21st Virginia Secretary of Education
- In office January 15, 2022 – January 17, 2026
- Governor: Glenn Youngkin
- Preceded by: Fran Bradford
- Succeeded by: Jeffrey O. Smith

Personal details
- Born: Aimee Rogstad 1967 (age 58–59) Maryland, U.S.
- Party: Republican
- Education: Princeton University Harvard University

= Aimee Guidera =

American public official (born 1967)

Aimee Rogstad Guidera (born 1967) is an American education professional and public official who served as Virginia Secretary of Education from 2022 to 2026.

==Early life and education==
Born and raised in Maryland, Guidera received her Bachelor of Arts degree from the Woodrow Wilson School of Public and International Affairs, and later earned a master's degree in public policy from the John F. Kennedy School of Government.

==Career==
After attending university, Guidera taught for the Japanese Ministry of Education and later worked for the National Governors Association on education policy and academic standards. From 1995 to 2003, Guidera worked for the National Alliance of Business, eventually becoming the organization's Vice President of Programs. From 2003 to 2005, Guidera was the director of the Washington, D.C. office of the National Center for Educational Accountability. In 2005, Guidera founded the Data Quality Campaign (DQC), a nonpartisan, nonprofit advocacy organization established to improve the quality, accessibility and use of data in education to improve student achievement.

Guidera has served on various boards of organizations including the Institute for Educational Leadership, Policy Innovators in Education Network, Conservative Leaders for Education, and the Harvard Center for Education Policy Research.

===Virginia Secretary of Education===
In 2022, Virginia Governor Glenn Youngkin made his first cabinet selection when he appointed Guidera as the Virginia Secretary of Education.

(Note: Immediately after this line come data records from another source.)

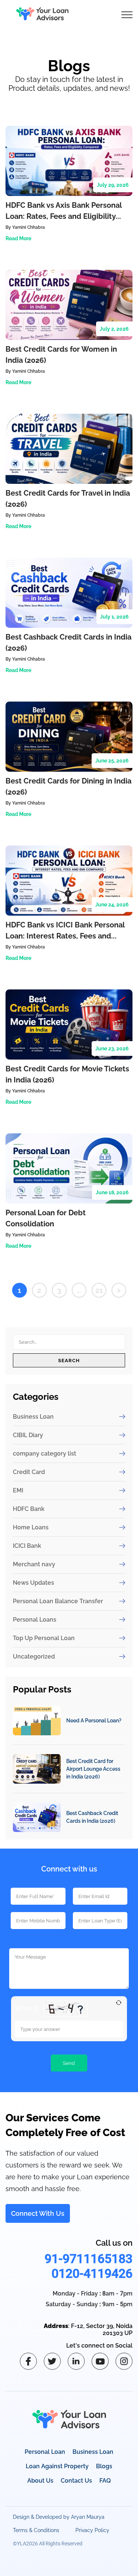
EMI (18, 1490)
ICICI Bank (27, 1545)
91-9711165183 (88, 2258)
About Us (40, 2480)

Several news outlets noted that Youngkin's focus on education as a campaign priority was reflected in his decision to begin announcing his cabinet nominees with his choice for Guidera as Secretary of Education.

==Personal life==
Guidera and her husband Bill raised two daughters in Minnesota and recently moved to Virginia.

==Honors and awards==
In 2012, Guidera was named one of Time Magazine's School of Thought: 12 Education Activists of 2012.